» **Text under study**
Russian ethnographer (1861–1927)

Lev (Chaim-Leib) Yakovlevich Sternberg (Лев (Хаим-Лейб) Я́ковлевич Ште́рнберг) ( – August 14, 1927) was a Russian and Soviet ethnographer of Jewish origin who from 1889 to 1897 studied the Nivkhs (Gilyaks), Oroks, and Ainu on Sakhalin and in Siberia for the American Museum of Natural History, in New York City.

== Biography ==
Sternberg majored in physics and mathematics at Saint Petersburg State University. He later majored in law at Novorossiisk University. He was an activist who joined Narodnaya Volya (The People's Will) and edited the publication Vestnik Narodnoi Voli (The Narodnaya Volya Herald). He was not a Marxist. He was arrested by Russian authorities April 27, 1886 for participation in The People's Will which was labeled an anti-tsarist terrorist organization spending three years in an Odessa jail. Sternberg was then exiled to the Sakhalin penal colony for a ten-year prison sentence. He was deported from Odessa on the boat Peterburg on March 19, 1889, arriving in Port Aleksandrovsk, Sakhalin, on May 19, 1889. Sternberg agitated authorities due to his activism with regard to prisoners' and indigenous peoples' rights. Authorities sent him to the remote community of Viakhtu, 100 km north of Port Aleksandrovsk, where he first began his ethnographic fieldwork on the Nivkhs, Oroks, and Ainu. He would return home but be put under house arrest for the first few years.

Lev Sternberg was an important Russian figure in the then new field of anthropology. Sternberg, with the help of Vladimir Bogoraz organized the first Russian ethnography center at Saint Petersburg State University after the 1917 Russian Revolution.

» **Data records**
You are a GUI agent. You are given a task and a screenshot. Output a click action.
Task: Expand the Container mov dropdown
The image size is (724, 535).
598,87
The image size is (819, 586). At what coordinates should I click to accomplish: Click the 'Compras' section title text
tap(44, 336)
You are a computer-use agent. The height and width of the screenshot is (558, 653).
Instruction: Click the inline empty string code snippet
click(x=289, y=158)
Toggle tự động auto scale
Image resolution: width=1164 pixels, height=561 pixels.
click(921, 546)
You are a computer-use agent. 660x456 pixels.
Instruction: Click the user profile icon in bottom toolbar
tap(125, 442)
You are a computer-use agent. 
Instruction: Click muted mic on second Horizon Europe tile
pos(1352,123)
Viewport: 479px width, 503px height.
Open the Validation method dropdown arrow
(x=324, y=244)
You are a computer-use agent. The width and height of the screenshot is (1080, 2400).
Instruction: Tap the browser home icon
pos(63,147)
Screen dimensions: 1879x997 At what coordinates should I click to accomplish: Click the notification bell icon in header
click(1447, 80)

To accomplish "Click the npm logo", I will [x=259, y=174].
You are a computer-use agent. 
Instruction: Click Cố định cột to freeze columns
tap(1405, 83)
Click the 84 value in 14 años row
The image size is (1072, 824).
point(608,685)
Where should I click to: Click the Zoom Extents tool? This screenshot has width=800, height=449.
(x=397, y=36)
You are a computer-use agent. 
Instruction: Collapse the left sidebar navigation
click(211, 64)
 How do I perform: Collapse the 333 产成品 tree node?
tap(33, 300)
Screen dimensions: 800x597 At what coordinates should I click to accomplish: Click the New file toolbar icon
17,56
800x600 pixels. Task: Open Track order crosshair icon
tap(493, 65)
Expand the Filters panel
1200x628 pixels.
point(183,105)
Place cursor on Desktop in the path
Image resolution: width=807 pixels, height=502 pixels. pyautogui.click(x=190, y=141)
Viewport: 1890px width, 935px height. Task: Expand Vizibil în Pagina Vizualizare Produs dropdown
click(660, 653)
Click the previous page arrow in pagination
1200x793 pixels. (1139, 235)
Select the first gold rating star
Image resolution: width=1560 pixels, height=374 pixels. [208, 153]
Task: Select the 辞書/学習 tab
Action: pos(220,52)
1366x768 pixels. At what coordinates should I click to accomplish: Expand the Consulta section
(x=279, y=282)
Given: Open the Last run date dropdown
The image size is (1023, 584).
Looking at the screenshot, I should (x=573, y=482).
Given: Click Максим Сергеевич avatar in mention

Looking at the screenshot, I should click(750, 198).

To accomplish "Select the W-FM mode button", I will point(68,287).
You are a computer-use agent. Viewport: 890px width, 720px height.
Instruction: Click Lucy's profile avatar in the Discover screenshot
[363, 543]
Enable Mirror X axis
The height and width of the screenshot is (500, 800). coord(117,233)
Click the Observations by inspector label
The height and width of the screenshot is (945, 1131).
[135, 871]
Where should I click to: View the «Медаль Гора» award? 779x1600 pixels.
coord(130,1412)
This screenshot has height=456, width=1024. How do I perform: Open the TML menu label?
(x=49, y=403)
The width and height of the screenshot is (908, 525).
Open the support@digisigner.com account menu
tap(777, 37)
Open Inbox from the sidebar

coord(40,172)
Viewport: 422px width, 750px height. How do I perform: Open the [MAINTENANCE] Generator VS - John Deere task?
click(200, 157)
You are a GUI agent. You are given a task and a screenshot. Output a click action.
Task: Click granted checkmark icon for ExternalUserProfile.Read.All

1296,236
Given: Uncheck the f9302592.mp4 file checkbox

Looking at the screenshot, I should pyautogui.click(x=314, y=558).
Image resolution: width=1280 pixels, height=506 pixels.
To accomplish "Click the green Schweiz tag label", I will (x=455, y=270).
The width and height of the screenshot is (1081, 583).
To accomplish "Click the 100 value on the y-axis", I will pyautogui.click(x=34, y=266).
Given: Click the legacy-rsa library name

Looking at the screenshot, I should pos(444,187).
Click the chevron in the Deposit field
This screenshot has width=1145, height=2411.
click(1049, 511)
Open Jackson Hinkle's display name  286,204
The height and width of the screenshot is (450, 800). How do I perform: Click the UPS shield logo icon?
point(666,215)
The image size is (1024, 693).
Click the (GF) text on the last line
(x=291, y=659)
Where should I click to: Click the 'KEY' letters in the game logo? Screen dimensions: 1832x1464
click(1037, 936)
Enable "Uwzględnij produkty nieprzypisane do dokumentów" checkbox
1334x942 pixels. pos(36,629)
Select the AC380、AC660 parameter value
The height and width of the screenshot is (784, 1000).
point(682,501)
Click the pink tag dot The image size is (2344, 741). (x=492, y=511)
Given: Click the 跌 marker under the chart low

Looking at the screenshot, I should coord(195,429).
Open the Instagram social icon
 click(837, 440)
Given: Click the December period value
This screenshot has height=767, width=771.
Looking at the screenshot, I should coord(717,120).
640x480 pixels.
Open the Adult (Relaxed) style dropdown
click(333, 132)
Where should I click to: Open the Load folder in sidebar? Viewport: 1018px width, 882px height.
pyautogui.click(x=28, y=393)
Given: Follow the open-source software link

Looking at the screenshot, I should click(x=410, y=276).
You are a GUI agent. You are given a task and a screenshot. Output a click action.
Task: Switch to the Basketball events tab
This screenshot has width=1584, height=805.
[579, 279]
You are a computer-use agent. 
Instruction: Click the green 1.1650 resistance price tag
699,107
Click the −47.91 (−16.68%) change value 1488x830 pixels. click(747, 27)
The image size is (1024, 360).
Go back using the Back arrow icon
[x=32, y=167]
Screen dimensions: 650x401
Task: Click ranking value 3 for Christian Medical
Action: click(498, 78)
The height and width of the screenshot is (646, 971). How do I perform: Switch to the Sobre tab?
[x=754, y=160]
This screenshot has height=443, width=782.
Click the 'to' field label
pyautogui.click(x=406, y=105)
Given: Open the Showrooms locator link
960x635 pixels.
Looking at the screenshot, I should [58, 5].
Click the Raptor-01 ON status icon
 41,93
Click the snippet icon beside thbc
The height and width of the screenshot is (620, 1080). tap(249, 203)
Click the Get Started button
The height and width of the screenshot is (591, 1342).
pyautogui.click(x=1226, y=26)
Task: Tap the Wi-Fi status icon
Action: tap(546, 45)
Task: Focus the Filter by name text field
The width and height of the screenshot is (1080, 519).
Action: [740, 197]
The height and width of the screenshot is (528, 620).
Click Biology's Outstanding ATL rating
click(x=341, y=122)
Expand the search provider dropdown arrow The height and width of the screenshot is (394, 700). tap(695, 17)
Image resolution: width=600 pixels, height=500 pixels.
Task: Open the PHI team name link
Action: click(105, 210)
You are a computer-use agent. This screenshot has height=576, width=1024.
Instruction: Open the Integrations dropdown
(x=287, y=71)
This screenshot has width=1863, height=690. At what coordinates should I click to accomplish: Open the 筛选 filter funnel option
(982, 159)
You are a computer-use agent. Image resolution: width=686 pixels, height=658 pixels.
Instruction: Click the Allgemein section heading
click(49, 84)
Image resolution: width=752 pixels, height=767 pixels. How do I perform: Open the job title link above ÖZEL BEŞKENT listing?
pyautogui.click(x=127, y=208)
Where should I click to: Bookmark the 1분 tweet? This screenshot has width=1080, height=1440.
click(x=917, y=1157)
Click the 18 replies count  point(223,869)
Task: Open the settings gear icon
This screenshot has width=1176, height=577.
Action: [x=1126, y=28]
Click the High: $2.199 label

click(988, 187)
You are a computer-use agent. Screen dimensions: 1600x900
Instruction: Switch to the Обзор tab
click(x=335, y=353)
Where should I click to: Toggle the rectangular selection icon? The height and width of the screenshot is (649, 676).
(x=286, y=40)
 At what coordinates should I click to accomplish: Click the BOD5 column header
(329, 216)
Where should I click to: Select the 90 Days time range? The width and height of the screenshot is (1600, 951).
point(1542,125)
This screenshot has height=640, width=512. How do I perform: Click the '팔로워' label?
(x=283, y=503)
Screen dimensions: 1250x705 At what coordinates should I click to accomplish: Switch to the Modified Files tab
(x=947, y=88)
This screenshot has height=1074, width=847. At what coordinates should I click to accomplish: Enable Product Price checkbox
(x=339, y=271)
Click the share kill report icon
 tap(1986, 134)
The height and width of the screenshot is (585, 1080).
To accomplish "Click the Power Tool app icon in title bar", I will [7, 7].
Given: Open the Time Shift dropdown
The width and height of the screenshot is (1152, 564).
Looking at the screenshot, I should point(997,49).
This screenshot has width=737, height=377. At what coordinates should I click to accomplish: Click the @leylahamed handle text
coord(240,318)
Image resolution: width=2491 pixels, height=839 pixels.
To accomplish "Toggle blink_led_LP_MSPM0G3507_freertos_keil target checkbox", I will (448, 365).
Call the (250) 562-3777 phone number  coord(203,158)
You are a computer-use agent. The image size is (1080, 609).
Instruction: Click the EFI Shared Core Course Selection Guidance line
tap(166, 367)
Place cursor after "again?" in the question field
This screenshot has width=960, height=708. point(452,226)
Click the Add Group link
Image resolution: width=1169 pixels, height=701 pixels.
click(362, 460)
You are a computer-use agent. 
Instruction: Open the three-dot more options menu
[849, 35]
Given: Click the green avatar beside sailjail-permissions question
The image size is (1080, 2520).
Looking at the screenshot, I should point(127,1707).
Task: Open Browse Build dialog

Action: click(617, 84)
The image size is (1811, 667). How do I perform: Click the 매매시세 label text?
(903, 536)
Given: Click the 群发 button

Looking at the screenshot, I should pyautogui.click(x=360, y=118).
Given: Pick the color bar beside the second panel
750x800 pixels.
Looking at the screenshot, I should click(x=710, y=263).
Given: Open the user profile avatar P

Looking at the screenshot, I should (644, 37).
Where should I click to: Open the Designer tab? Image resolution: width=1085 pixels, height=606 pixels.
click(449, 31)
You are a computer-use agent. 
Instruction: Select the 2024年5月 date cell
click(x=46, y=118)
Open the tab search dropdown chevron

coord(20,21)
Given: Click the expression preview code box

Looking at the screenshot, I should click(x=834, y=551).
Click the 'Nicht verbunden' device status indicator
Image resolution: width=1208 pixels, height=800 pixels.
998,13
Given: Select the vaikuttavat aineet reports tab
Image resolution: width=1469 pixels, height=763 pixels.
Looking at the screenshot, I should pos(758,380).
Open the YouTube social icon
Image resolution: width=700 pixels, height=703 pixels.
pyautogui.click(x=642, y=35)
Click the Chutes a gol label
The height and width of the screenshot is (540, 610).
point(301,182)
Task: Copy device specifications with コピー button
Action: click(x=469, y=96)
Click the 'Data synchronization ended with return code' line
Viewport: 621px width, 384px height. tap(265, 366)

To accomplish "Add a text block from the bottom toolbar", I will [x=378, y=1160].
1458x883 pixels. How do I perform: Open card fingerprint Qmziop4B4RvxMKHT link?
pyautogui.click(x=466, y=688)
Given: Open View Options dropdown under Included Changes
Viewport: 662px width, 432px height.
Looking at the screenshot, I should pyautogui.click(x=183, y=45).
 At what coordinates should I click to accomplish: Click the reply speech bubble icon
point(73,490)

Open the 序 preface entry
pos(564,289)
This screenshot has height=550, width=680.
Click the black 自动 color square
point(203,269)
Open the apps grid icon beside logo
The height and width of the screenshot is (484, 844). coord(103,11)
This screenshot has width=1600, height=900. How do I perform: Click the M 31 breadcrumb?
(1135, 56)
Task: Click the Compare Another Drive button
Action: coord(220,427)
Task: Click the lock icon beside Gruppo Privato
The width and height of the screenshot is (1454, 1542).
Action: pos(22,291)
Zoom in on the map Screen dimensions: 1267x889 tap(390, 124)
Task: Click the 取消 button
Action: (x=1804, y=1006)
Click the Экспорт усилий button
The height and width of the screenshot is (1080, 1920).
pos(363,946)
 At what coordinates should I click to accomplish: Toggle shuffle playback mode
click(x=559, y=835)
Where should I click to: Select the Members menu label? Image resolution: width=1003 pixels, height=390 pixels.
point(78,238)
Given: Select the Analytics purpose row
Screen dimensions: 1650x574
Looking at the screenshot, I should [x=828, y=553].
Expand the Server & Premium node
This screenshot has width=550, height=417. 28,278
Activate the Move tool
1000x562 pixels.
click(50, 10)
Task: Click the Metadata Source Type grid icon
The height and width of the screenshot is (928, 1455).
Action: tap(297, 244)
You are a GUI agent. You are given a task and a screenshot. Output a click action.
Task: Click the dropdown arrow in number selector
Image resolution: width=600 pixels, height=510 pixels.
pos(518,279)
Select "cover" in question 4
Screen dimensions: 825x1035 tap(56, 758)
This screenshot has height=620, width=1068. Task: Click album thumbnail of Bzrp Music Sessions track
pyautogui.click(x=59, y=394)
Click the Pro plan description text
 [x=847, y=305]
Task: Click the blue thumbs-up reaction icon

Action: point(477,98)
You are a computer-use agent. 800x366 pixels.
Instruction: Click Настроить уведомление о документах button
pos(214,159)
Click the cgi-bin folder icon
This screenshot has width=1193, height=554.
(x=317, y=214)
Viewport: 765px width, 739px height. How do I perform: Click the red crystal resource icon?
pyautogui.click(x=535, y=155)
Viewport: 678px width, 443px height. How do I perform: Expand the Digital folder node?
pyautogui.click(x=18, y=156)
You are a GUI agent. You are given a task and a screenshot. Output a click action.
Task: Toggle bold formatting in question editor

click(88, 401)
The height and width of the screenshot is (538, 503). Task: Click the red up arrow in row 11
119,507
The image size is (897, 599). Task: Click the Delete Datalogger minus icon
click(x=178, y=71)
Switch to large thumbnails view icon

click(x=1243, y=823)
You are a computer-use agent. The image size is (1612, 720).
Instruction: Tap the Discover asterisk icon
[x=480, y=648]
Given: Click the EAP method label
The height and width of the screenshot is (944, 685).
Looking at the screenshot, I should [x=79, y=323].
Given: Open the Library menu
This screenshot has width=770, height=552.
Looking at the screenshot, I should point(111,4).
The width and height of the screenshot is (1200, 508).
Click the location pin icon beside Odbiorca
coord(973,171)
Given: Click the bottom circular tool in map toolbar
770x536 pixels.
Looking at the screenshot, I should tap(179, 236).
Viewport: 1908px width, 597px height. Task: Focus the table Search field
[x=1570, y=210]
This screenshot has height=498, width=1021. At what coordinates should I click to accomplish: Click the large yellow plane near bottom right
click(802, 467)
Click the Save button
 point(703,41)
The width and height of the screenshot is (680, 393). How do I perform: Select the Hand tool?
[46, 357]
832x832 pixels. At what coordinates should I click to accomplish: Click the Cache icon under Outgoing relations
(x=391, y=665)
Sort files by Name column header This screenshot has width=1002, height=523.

» **What to do**
• 1. For each statement below, answer yes or no according to the Lev Sternberg text, and quote the words of the text that decide it: (a) Sternberg studied law at Novorossiisk University. (b) Sternberg was a Marxist. (c) Sternberg arrived in Port Aleksandrovsk in March 1889.
• 2. Answer these questions using the Lev Sternberg text:
(a) For which museum did Sternberg study the Nivkhs, Oroks, and Ainu?
(b) How far north of Port Aleksandrovsk is Viakhtu?
(c) Who helped Sternberg organize the first Russian ethnography center?
• 3. Rewrite the paragraph of the Lev Sternberg text that begins "Sternberg majored in physics" as a bulleted list that keeps its main facts.

» **Responses by task**
• 1.
(a) Yes: "He later majored in law at Novorossiisk University."
(b) No: "He was not a Marxist."
(c) No: "arriving in Port Aleksandrovsk, Sakhalin, on May 19, 1889"

• 2.
(a) The American Museum of Natural History, in New York City
(b) 100 km
(c) Vladimir Bogoraz

• 3.
- Studied physics and mathematics at Saint Petersburg State University, then law at Novorossiisk University.
- Joined Narodnaya Volya (The People's Will) and edited Vestnik Narodnoi Voli. He was not a Marxist.
- Was arrested on April 27, 1886, for his part in The People's Will, which was labeled an anti-tsarist terrorist organization. He spent three years in an Odessa jail.
- Was exiled to the Sakhalin penal colony for a ten-year sentence. He left Odessa on the boat Peterburg on March 19, 1889, and reached Port Aleksandrovsk on May 19, 1889.
- Angered authorities with his activism for the rights of prisoners and indigenous peoples. He was sent to Viakhtu, 100 km north of Port Aleksandrovsk.
- Began ethnographic fieldwork on the Nivkhs, Oroks, and Ainu in Viakhtu.
- Later returned home but was kept under house arrest for the first few years.